◆ What you should do ◆
Write out the listing below again, swapping "center position" for "midpoint" and leaving everything else unchanged.

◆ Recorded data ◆
* * *

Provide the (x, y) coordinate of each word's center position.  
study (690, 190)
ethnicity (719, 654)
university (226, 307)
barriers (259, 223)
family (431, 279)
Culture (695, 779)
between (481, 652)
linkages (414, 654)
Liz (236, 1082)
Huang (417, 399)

* * *

◆ The answer ◆
Provide the (x, y) coordinate of each word's midpoint.  
study (690, 190)
ethnicity (719, 654)
university (226, 307)
barriers (259, 223)
family (431, 279)
Culture (695, 779)
between (481, 652)
linkages (414, 654)
Liz (236, 1082)
Huang (417, 399)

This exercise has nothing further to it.